It is true that section 16 of the Broadcasting Act disqualifies some individuals from being appointed to the SABC Board. Section 16 states that a person will not qualify to be appointed to the Board if such person: is not a citizen of and not permanently resident in the Republic; is subject to an order of a competent court declaring such person to be mentally ill or disordered; is convicted, after the commencement of this Act, whether in the Republic or elsewhere, of any offence for which such person is sentenced to imprisonment without the option of a fine; at any time prior to the date of commencement of this Act was convicted, or at any time after such commencement is convicted of theft, fraud, forgery and uttering a forged document, perjury, or corruption.

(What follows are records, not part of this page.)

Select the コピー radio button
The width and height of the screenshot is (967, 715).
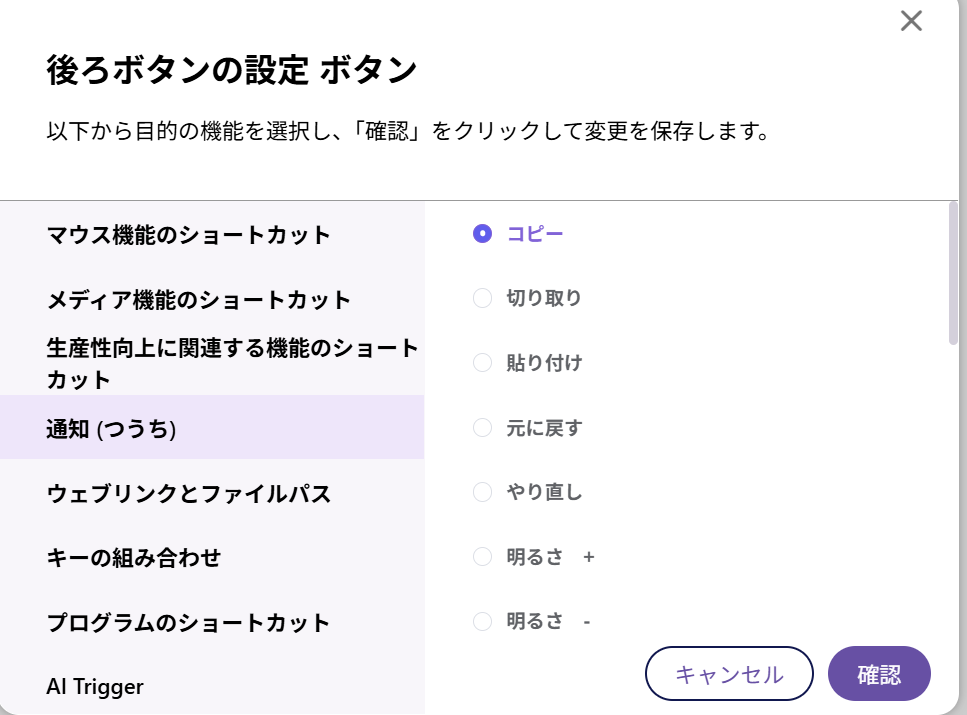[483, 233]
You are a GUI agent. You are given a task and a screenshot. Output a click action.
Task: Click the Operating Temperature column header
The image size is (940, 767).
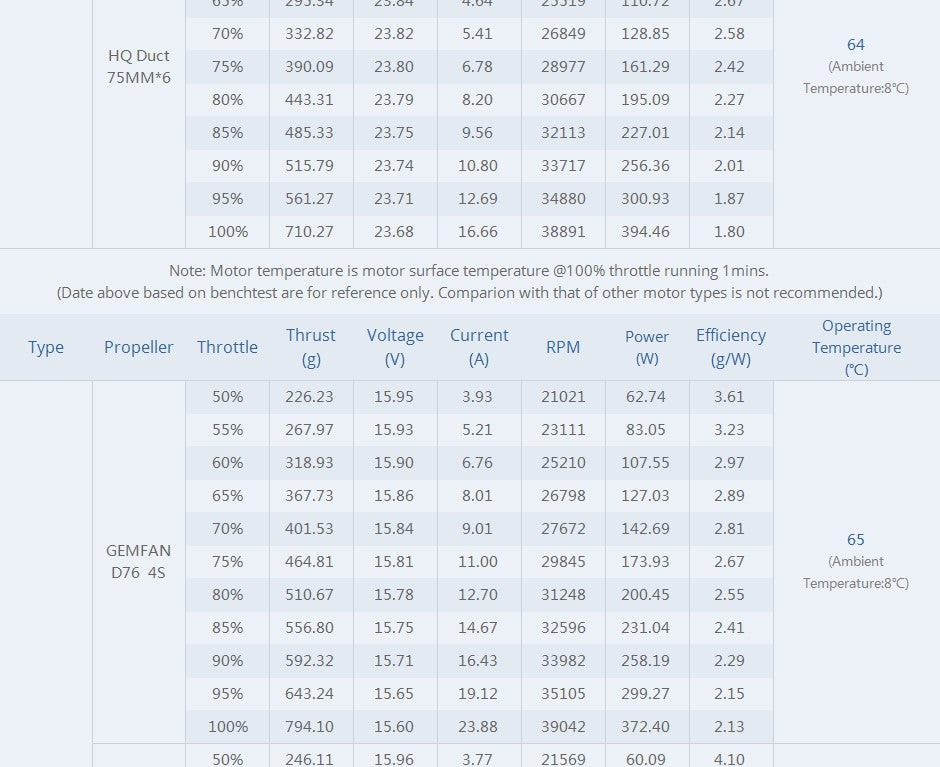(x=856, y=347)
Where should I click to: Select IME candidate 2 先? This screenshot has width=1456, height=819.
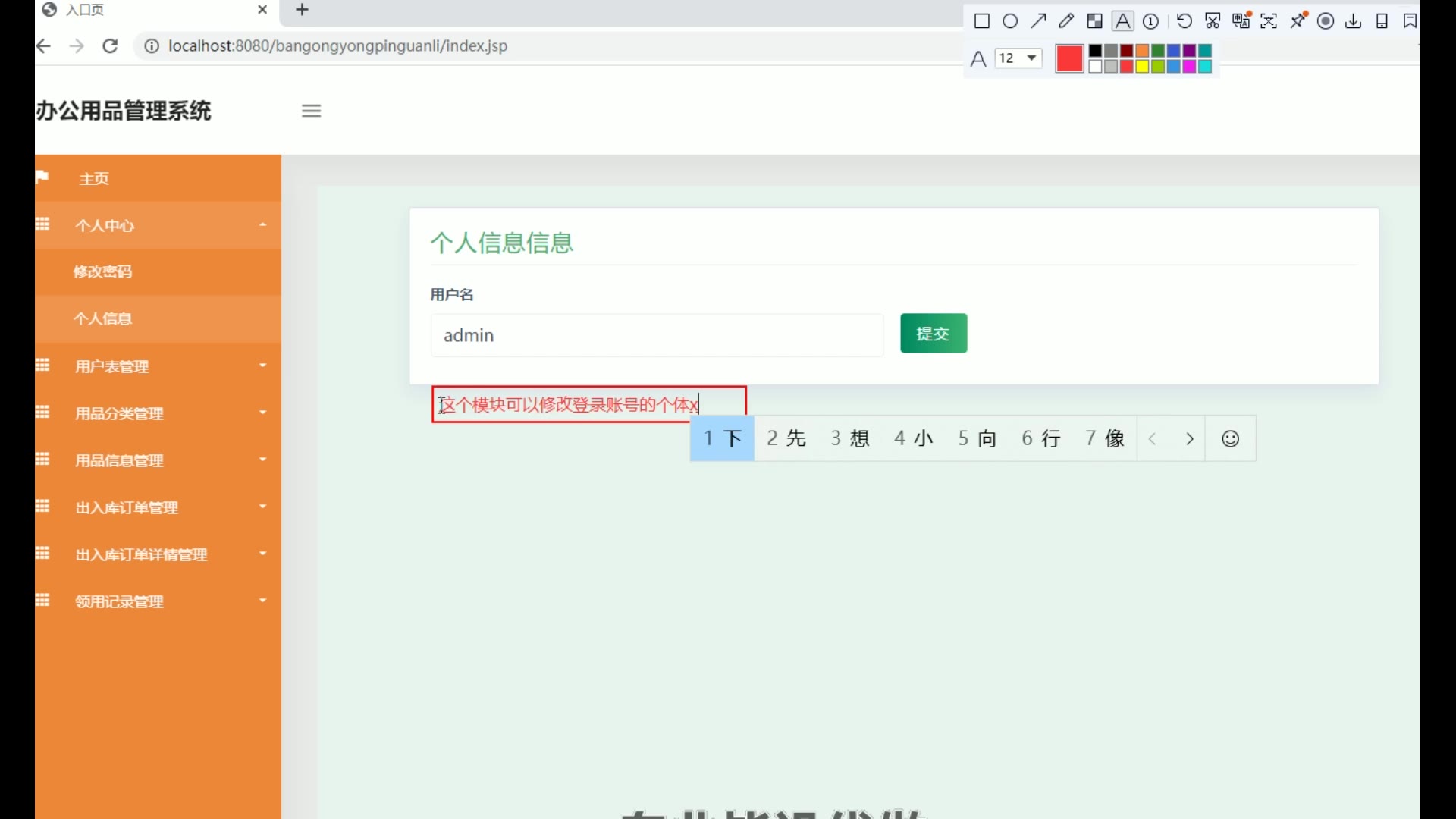[x=786, y=438]
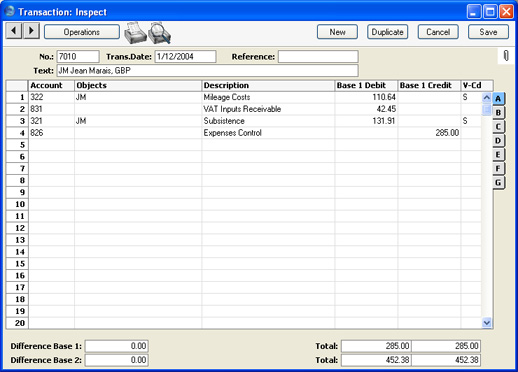This screenshot has width=518, height=372.
Task: Go to the previous record with the left arrow
Action: point(14,31)

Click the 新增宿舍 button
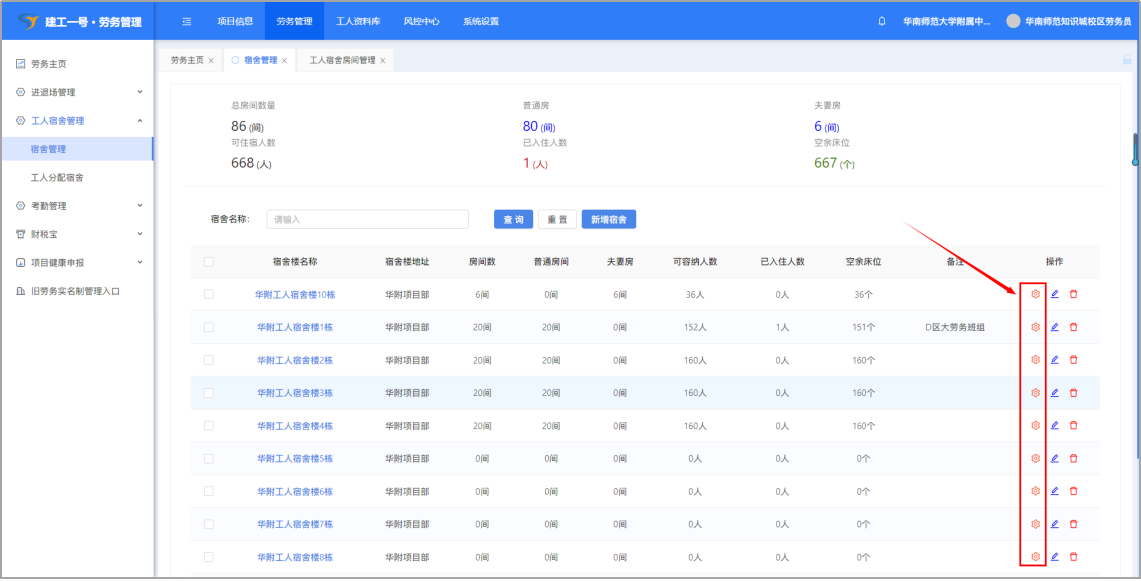pyautogui.click(x=609, y=220)
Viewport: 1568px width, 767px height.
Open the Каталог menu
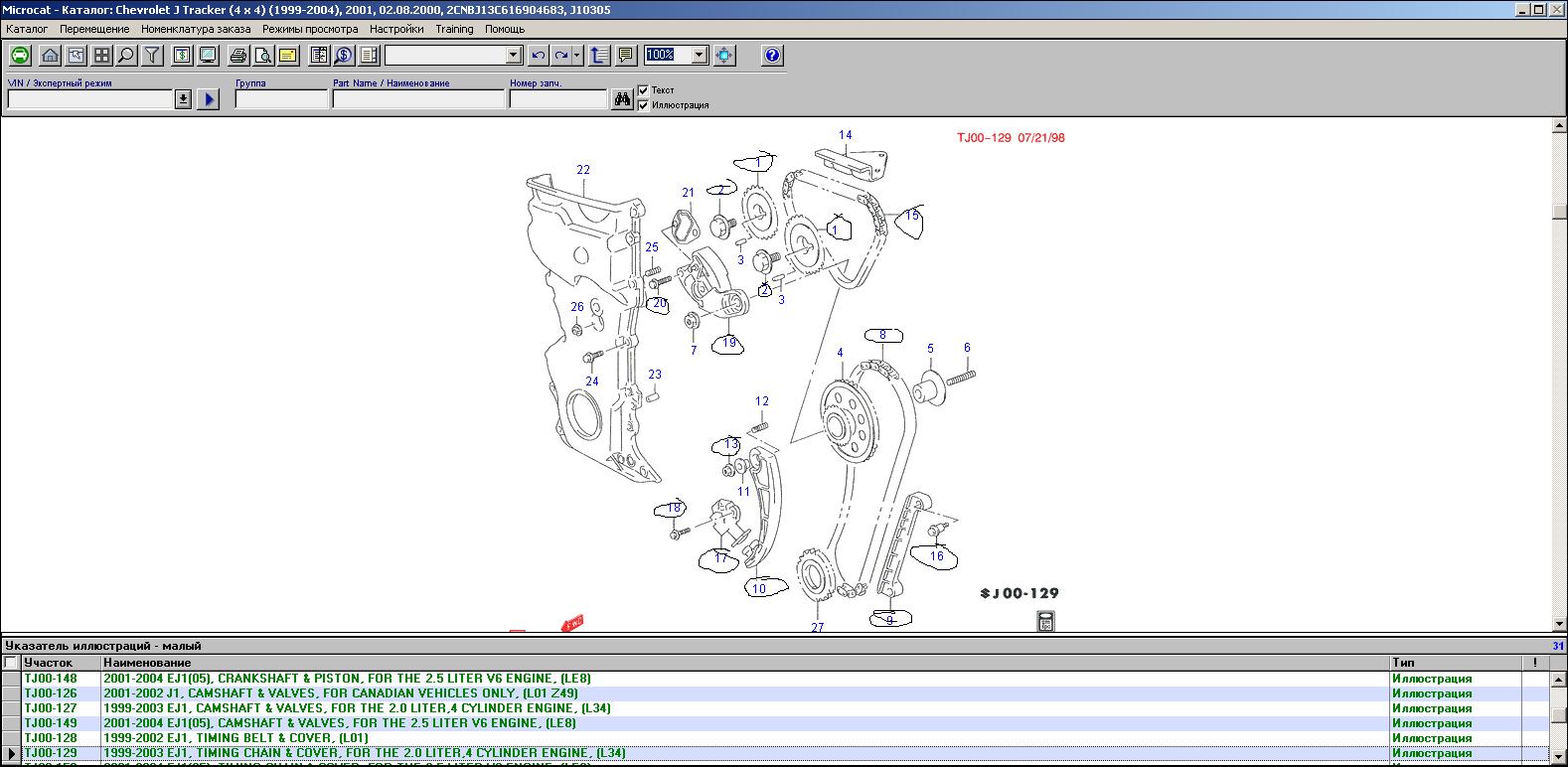pyautogui.click(x=27, y=29)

However, while the President formally appoints the SABC Board, substantively he is not the appointing authority. The NA is substantively the appointing authority as it selects the candidates and checks their credentials, before forwarding the list to the President so that he can formally appoint the Board members. When the President appoints the SABC Board (or High Court judges for that matter) his role is not that different from the British monarch when she delivers a speech at the opening of Parliament, a speech that is not written by her but by cabinet ministers.
Of course, the President is bound by the principle of legality, which means that he is required to act rationally. When the President appoints Board members of the SABC on the advice of the NA, he acts rationally when he “takes the advice” of the NA (as he is legally required to do) and appoints the Board members nominated by the NA. It would be irrational for the President to assume (at the very least in the absence of evidence to the contrary) that the NA did not comply with the legal requirements guiding it in selecting the nominees to the SABC Board.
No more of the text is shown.